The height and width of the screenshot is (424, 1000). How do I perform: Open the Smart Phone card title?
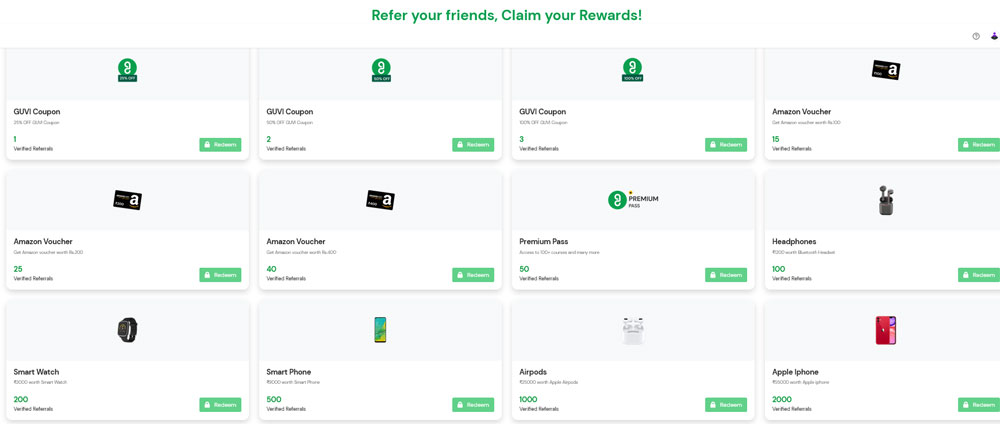289,372
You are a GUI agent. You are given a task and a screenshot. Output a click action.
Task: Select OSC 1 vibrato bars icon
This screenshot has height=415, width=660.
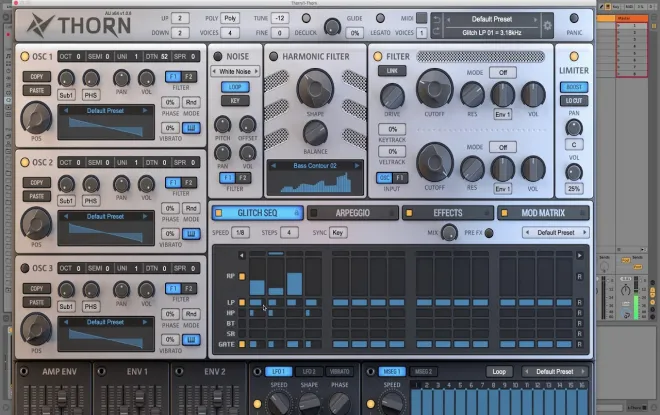[x=191, y=128]
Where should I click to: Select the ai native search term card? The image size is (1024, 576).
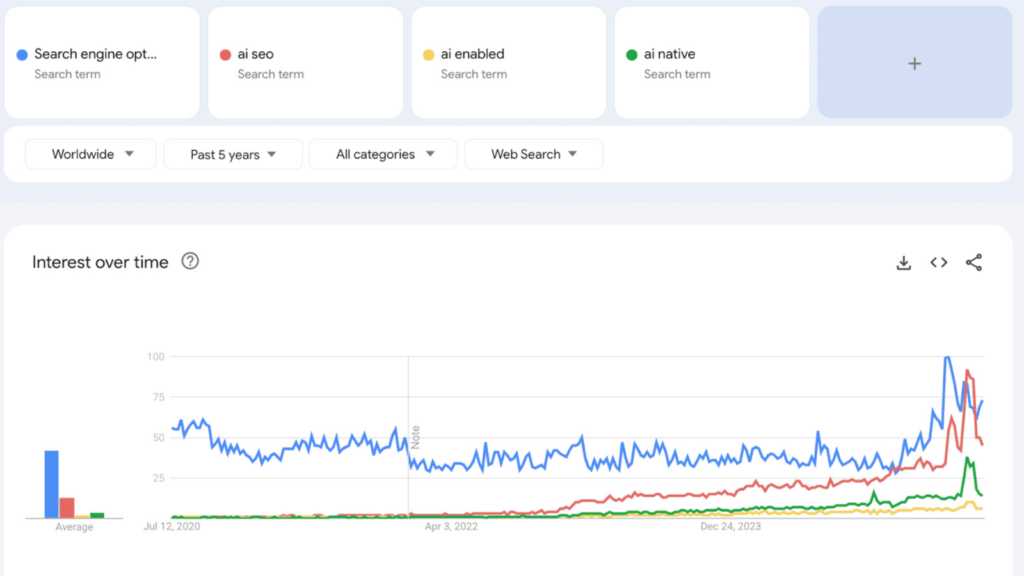[711, 63]
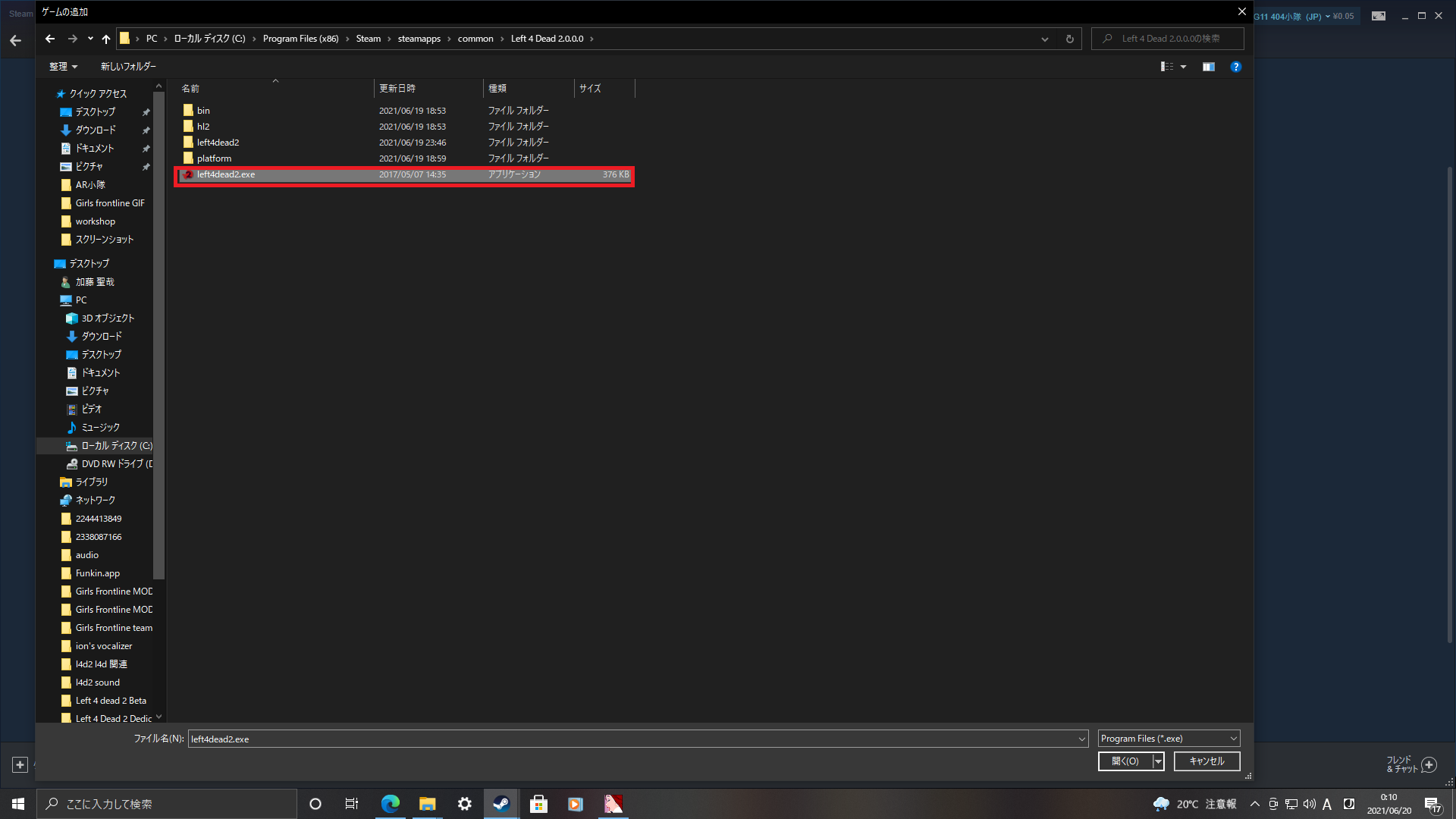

--------

Task objective: Output the text of all the data above word for word, leaving out the images.

Task solution:
The height and width of the screenshot is (424, 1000). How do I perform: Open the Smart Phone card title?
289,372
You are a GUI agent. You are given a task and a screenshot. Output a click action.
Task: Select OSC 1 vibrato bars icon
This screenshot has height=415, width=660.
[x=191, y=128]
Where should I click to: Select the ai native search term card? The image size is (1024, 576).
[711, 63]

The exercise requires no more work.